EPIC FAIL: Government Project Billboard in Mataas na Kahoy, Batangas Draws Laughs

As the 2016 National Elections draws near, aspiring politicians exert all efforts to promote themselves in every possible way.

Other than the usual campaign methods, some public servant wannabes take advantage of government  project billboards, banners, and streamers to endorse themselves.

Take for instance a certain politician in Mataas na Kahoy, Batangas, Philippines who had his name and photo included in a billboard for a market building project in the municipality.

The billboard specifically cites that the newly purchased lot will serve as the site for a market building in the future. A perspective of the market building was also included.

Mayor Jay Manalo Ilagan also had his name and photo included in the billboard. This is nothing new as we often see this in other government project billboards.

But there’s definitely more to the billboard than what it seems. Take a closer look at the photo.

PHOTO CREDIT: Facebook/JB Angeles

PHOTO CREDIT: Facebook/JB Angeles

Apparently, the layout artist of the billboard committed a mistake in the positioning of the arrow. The phrase “This is where our taxes go” points to the photo of Ilagan. As a result, this glitch totally ruined the billboard as well as the reputation of the public servant.

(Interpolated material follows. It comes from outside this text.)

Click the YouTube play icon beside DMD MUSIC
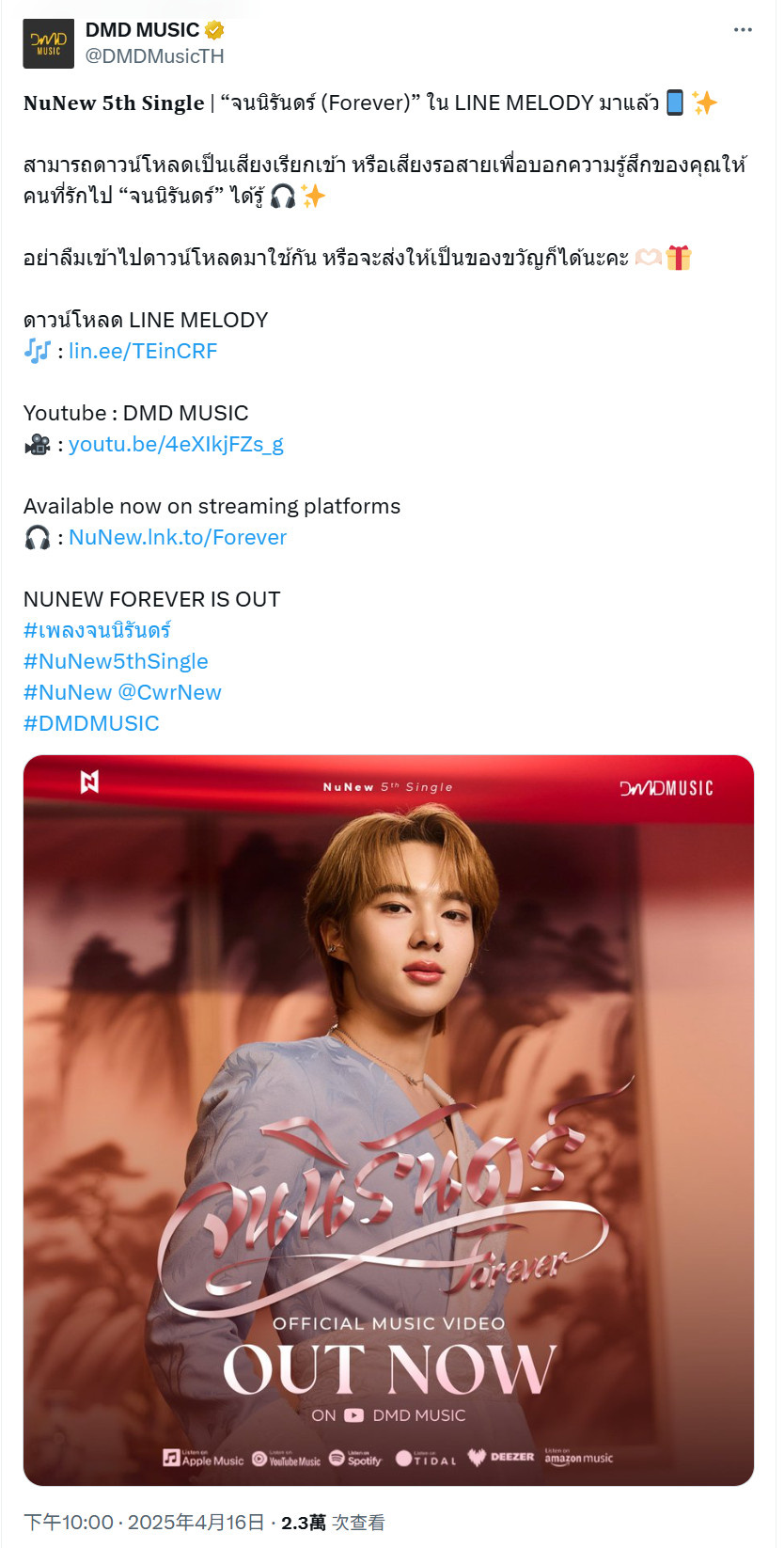The image size is (784, 1548). [354, 1415]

In an interview with COCONUTS MANILA, Ilagan said that he just laughed off the glitch: “It was an honest mistake. Wala kaming naisip na masama about it, because we simply wanted to point to the direction of the market site.”

Furthermore, Ilagan revealed that the suppliers have already apologized for their mistake.

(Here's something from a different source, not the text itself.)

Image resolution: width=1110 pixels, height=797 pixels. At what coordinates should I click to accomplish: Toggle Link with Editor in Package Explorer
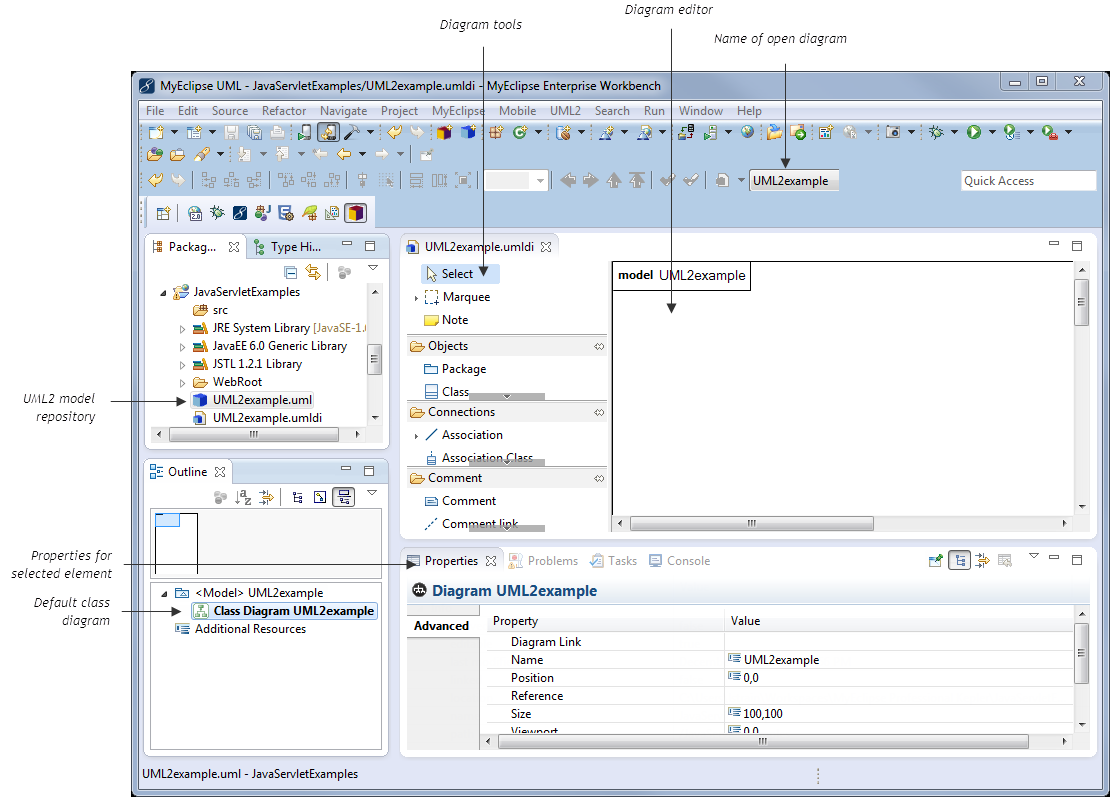(x=313, y=272)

According to Ilagan, the municipality of Mataas na Kahoy is a DILG awardee of good governance. Moreover, Ilagan said that the municipality was able to pay off its debts under his leadership.

Anti-Epal Bill  Filled in House of Representatives

Kabataan Party-list Rep. Terry Ridon filed House Bill 4929 which will prohibit the act of naming government projects after government officials in the Philippines.

If approved as a law, those who will violate the provisions of the Act will face one year imprisonment and will be required to pay a fine of P100,000 to P 1 million. If the offender does a second violation, he or she would incur an additional absolute perpetual disqualification to hold office.